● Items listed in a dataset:
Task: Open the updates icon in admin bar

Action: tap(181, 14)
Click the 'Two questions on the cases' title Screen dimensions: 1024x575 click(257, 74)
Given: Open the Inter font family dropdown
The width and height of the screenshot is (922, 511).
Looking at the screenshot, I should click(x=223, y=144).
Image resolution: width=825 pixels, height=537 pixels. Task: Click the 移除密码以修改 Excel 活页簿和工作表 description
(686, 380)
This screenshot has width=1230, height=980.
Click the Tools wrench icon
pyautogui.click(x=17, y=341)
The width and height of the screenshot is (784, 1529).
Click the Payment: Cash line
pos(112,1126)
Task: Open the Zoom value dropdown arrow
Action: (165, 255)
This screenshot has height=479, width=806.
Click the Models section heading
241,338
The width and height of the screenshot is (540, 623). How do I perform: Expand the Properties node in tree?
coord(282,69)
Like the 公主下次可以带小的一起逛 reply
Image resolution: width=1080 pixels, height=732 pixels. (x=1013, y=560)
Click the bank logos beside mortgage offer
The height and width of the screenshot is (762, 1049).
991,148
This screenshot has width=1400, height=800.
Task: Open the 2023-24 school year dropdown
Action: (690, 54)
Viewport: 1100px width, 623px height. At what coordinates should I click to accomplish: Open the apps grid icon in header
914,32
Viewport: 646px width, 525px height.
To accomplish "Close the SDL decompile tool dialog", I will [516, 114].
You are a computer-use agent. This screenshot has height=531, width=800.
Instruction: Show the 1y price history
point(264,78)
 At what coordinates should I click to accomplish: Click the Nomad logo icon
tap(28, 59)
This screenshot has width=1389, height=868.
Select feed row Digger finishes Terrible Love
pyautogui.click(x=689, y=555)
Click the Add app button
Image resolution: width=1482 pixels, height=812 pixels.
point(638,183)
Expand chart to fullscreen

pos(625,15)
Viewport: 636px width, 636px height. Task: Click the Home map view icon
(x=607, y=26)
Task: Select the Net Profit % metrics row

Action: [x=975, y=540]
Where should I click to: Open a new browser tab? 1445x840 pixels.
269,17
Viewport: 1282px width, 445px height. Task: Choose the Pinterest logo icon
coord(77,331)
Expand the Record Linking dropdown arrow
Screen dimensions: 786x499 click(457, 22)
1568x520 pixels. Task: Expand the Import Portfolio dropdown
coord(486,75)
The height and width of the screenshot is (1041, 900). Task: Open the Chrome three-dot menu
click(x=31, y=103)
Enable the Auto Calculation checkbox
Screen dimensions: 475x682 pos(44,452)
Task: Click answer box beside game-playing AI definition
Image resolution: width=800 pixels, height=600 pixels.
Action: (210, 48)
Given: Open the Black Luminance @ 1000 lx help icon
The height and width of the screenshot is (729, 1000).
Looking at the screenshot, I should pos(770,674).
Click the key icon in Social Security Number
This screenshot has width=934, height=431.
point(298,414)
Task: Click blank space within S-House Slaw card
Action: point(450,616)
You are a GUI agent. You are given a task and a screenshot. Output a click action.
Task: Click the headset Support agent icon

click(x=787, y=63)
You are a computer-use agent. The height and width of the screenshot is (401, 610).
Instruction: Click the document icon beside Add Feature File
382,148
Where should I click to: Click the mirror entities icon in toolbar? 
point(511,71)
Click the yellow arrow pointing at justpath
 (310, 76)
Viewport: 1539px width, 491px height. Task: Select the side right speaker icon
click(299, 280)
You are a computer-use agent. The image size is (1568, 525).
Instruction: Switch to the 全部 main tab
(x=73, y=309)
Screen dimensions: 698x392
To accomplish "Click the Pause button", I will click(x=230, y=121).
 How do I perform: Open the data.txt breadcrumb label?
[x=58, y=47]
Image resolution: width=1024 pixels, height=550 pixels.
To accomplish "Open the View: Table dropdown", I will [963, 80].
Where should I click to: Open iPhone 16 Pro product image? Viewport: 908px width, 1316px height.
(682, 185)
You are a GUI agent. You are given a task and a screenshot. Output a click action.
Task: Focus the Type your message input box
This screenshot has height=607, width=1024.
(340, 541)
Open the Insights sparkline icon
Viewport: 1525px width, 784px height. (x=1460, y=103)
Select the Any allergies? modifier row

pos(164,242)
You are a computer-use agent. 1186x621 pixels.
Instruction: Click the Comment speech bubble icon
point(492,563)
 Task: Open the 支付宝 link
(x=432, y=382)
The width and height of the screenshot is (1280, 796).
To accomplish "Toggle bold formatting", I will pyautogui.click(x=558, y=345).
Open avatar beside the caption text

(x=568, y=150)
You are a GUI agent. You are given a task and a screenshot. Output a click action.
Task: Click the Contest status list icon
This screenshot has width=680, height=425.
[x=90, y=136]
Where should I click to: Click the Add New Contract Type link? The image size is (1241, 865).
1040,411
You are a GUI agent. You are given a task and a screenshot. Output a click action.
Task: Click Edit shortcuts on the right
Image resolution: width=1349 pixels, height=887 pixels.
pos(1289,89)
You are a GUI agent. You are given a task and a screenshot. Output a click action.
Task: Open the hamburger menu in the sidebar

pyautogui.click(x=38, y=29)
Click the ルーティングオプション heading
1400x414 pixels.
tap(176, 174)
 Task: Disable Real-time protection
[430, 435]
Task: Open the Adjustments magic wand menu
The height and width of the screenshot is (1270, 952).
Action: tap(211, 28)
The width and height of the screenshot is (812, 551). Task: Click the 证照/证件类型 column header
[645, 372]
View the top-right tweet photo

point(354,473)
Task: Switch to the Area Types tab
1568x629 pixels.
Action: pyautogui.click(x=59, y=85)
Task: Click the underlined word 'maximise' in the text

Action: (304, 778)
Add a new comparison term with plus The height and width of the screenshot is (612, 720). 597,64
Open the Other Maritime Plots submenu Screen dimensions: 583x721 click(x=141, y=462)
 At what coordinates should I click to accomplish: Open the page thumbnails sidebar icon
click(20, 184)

● Exercise brief:
The string "computer" marks the lines to copy; report each of them from the data above.

● Expected answer:
You are a computer-use agent. This screenshot has height=531, width=800.
You are a computer-use agent. The height and width of the screenshot is (401, 610).
You are a computer-use agent. The image size is (1568, 525).
You are a computer-use agent. 1186x621 pixels.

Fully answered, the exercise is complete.